Menurut Majelis Hakim bahwa, pelepasan aseet di dua tempat tesebut berupa bangunan dan tanah, tidak sesuai dengan prosedur diantaranya, harga penjualan dibawah Nilai Jual Objek Pajak (NJOP), tidak melibatkan tim penilai hara tanah (Appraisal), tidak melalui proses lelang, tidak membuat pengumuman di media nasional berbahasa Indonesia, sudah ada pembayaran sebelum jadwal pembukaan lelang dan pelaksanaan RUPS (rapat umum pemegang saham) serta penandatanganan Akte jual beli, antara Dahlan Iskan dengan Sam Santoso, Direktur PT Sempulur Adi Mandiri (PT SAM) dan kemudian Akte tersebut dibatalkan setelah adanya pembayaran. Penanda tanganan Akte tersebut di kantor Dahlan Iskan di Graha Pena, Jalan Ahmat Yani Surabaya, bukan di kantor Notaris.

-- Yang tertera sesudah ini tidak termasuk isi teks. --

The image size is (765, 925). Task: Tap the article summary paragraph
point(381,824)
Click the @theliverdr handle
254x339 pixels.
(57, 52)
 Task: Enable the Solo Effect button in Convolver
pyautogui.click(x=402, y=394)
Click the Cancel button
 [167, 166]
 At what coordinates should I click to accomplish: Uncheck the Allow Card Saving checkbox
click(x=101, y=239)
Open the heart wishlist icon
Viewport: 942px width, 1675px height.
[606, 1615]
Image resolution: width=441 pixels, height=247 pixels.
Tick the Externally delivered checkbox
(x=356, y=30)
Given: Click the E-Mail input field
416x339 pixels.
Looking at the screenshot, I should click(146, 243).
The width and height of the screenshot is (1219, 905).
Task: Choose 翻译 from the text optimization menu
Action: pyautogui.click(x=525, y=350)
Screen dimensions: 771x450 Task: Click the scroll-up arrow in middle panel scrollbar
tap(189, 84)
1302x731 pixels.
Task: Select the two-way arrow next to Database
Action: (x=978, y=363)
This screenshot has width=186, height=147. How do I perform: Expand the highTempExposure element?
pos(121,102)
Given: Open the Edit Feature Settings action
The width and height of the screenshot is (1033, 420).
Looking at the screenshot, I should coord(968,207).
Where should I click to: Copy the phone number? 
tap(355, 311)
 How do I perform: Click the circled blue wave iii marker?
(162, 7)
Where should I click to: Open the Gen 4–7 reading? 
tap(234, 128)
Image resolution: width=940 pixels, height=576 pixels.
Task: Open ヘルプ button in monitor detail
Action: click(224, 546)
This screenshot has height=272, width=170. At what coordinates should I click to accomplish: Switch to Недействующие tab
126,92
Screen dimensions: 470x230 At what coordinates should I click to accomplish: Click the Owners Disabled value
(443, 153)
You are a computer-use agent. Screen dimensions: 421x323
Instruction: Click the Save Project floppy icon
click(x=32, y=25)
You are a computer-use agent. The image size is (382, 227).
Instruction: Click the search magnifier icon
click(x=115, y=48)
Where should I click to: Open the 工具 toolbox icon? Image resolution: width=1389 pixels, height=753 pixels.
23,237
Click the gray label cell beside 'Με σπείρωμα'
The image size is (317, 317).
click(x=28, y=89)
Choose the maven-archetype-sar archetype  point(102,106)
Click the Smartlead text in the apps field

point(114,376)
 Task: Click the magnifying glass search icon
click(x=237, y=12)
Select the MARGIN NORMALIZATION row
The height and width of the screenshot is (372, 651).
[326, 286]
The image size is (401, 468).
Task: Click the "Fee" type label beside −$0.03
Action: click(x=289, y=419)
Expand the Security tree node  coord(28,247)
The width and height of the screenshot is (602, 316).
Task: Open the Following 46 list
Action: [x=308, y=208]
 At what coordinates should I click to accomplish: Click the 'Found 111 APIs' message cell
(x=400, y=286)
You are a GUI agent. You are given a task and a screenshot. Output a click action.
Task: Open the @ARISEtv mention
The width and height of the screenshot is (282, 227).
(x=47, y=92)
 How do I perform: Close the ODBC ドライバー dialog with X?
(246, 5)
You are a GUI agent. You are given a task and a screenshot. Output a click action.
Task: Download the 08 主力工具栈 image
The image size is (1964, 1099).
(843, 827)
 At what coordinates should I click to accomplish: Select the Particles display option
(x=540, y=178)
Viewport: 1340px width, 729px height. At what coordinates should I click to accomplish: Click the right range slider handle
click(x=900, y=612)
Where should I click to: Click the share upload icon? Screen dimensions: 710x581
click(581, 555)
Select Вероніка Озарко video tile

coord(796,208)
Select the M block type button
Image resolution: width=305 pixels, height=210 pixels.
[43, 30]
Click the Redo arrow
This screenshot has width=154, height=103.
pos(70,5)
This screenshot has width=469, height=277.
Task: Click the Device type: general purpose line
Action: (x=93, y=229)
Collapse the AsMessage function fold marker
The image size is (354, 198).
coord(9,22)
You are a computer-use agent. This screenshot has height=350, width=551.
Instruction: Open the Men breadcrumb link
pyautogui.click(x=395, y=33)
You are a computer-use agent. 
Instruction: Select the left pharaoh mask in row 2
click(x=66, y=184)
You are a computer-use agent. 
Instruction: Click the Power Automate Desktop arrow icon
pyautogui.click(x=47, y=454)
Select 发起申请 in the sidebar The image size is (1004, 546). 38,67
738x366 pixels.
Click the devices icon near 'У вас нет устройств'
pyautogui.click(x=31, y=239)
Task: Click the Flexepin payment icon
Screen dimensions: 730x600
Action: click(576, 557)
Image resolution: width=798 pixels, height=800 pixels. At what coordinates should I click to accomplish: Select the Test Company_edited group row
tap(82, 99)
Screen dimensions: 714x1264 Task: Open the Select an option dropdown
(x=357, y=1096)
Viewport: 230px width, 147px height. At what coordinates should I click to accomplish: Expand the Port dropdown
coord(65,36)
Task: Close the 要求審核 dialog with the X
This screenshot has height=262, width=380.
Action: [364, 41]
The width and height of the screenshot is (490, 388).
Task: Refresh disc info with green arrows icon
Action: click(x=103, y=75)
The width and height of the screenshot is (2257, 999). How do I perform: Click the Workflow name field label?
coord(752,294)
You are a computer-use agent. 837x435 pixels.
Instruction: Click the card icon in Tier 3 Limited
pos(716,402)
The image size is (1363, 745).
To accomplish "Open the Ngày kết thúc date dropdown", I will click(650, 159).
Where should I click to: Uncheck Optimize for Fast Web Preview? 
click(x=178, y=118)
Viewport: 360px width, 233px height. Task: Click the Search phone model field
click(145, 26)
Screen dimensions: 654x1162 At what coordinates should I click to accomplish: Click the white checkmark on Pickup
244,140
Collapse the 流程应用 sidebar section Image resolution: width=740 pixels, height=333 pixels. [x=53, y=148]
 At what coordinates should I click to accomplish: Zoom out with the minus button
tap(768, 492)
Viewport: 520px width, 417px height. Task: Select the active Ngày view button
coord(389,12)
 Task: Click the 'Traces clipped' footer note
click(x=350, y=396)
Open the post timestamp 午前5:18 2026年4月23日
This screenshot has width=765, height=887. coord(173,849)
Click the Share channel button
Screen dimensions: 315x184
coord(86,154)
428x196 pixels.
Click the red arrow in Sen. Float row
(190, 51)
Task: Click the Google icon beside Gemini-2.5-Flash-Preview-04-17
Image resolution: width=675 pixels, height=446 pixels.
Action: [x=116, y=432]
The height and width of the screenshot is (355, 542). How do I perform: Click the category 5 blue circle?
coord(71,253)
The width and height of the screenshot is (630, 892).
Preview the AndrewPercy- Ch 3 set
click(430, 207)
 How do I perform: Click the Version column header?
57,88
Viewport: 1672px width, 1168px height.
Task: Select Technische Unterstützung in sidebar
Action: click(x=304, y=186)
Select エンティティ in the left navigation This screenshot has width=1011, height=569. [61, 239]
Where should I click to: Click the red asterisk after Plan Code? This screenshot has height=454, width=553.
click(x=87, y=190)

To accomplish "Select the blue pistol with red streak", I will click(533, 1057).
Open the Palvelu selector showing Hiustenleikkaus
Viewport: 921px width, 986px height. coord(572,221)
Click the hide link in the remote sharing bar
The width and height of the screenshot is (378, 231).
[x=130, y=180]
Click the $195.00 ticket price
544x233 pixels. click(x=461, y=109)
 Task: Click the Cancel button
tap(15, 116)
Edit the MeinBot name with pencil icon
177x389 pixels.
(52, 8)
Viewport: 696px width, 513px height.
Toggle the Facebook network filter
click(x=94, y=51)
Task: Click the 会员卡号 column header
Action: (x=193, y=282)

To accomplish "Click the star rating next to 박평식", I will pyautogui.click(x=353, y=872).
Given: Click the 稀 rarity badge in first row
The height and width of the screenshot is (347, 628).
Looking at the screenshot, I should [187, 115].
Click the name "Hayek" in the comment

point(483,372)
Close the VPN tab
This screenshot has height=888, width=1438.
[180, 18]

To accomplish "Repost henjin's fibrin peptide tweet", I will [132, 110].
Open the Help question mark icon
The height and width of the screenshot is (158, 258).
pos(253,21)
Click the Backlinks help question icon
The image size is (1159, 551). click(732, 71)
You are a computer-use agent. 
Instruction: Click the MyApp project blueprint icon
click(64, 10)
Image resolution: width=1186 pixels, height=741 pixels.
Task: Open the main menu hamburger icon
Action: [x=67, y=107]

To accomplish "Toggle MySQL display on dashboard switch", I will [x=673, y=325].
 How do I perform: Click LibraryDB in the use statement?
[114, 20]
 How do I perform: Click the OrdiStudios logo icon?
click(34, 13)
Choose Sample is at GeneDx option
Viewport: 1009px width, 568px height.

Sehingga, 5 Majelis Hakim diataranya, Hakim Tahsin, selaku Ketua Majelis dengan dibantu 4 Hakim anggota antara lain, H.R. Unggul Warsomukti. S.H., M.H; DR. Andriano., S.H., M.H; Samhadi. S.H., M.H dan Sanghadi. S.H, sepakat menyatakan bahwa, terdakwa Dahlan Iskan selaku Dirut PT PWU bersama-sama dengan Wishnu Wardana selaku Ketua Tim Pelepasan asset, adalah perbuatan yang sewenang-wenang, karena jabatan yang melekat pada dirinya.

Dalam putusan Majelis Hakim berbunyi, “Menyatakan terdakwa Dahlan Iskan, terbukti secara sah dan meyakinkan, bersalah melakukan Tindak Pidana Korupsi secara bersama-sama sebagaimana dakwaan subsidair. Menjatuhkan pidana penjara selama 2 tahun denda sebesar Rp 100 juta. Bilamana terdakwa tidak membayar, maka diganti dengan kurungan selama 2 bulan. Memerintahkan agar terdakwa tetap dalam tahanan kota,” ucap Ketua Majelis Hakim Tahsin, saat itu (21 April 2017) .

Atas Vonis bebas yang diterima oleh kedu terdakwa ini, Kepala Jeksaan Tinggi – Jawa Timur menyatakan akan melakukan upaya hukum Kasasi untuk perkara Dahlan Iskan dan upaya hokum PK (Peninjauan Kembali) untuk perkara La Nyalla Mattalitti, ke Mahkamah Agung RI.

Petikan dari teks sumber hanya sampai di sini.